> [RAW DATA]
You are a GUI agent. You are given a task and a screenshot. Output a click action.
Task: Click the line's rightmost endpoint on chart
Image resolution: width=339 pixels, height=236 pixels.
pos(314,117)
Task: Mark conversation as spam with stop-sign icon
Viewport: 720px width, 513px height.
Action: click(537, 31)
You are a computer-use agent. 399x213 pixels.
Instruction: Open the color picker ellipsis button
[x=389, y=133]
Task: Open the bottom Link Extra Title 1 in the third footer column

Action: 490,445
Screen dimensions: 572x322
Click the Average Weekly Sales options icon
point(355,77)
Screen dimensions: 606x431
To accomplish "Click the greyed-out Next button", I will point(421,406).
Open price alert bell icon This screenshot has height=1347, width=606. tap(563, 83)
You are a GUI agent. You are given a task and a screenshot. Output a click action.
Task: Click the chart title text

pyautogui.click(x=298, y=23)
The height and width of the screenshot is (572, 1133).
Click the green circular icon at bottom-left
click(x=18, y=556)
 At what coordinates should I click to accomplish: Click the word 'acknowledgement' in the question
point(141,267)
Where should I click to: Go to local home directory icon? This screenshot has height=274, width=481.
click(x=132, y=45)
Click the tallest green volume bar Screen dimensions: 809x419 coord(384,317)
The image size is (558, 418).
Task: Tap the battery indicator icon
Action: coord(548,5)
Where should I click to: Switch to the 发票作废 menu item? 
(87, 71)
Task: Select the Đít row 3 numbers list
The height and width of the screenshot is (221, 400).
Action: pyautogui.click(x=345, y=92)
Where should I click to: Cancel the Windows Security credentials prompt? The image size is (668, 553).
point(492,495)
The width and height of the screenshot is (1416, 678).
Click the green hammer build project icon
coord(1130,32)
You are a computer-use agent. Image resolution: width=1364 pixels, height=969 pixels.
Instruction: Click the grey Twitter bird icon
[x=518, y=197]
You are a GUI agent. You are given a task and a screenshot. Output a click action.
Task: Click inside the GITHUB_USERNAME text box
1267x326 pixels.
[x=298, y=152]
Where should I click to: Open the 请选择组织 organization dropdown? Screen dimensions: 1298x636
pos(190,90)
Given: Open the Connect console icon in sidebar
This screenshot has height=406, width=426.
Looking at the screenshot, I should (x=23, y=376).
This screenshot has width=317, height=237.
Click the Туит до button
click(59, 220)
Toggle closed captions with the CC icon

> [WHAT YOU WILL DO] Print out the whole of the material above exactly.

> [RESPONSE FOR THIS EXERCISE]
You are a GUI agent. You are given a task and a screenshot. Output a click action.
Task: Click the line's rightmost endpoint on chart
Image resolution: width=339 pixels, height=236 pixels.
pos(314,117)
Task: Mark conversation as spam with stop-sign icon
Viewport: 720px width, 513px height.
Action: click(537, 31)
You are a computer-use agent. 399x213 pixels.
Instruction: Open the color picker ellipsis button
[x=389, y=133]
Task: Open the bottom Link Extra Title 1 in the third footer column

Action: 490,445
Screen dimensions: 572x322
Click the Average Weekly Sales options icon
point(355,77)
Screen dimensions: 606x431
To accomplish "Click the greyed-out Next button", I will point(421,406).
Open price alert bell icon This screenshot has height=1347, width=606. tap(563, 83)
You are a GUI agent. You are given a task and a screenshot. Output a click action.
Task: Click the chart title text

pyautogui.click(x=298, y=23)
The height and width of the screenshot is (572, 1133).
Click the green circular icon at bottom-left
click(x=18, y=556)
 At what coordinates should I click to accomplish: Click the word 'acknowledgement' in the question
point(141,267)
Where should I click to: Go to local home directory icon? This screenshot has height=274, width=481.
click(x=132, y=45)
Click the tallest green volume bar Screen dimensions: 809x419 coord(384,317)
The image size is (558, 418).
Task: Tap the battery indicator icon
Action: coord(548,5)
Where should I click to: Switch to the 发票作废 menu item? 
(87, 71)
Task: Select the Đít row 3 numbers list
The height and width of the screenshot is (221, 400).
Action: pyautogui.click(x=345, y=92)
Where should I click to: Cancel the Windows Security credentials prompt? The image size is (668, 553).
point(492,495)
The width and height of the screenshot is (1416, 678).
Click the green hammer build project icon
coord(1130,32)
You are a computer-use agent. Image resolution: width=1364 pixels, height=969 pixels.
Instruction: Click the grey Twitter bird icon
[x=518, y=197]
You are a GUI agent. You are given a task and a screenshot. Output a click action.
Task: Click inside the GITHUB_USERNAME text box
1267x326 pixels.
[x=298, y=152]
Where should I click to: Open the 请选择组织 organization dropdown? Screen dimensions: 1298x636
pos(190,90)
Given: Open the Connect console icon in sidebar
This screenshot has height=406, width=426.
Looking at the screenshot, I should (x=23, y=376).
This screenshot has width=317, height=237.
Click the Туит до button
click(59, 220)
Toggle closed captions with the CC icon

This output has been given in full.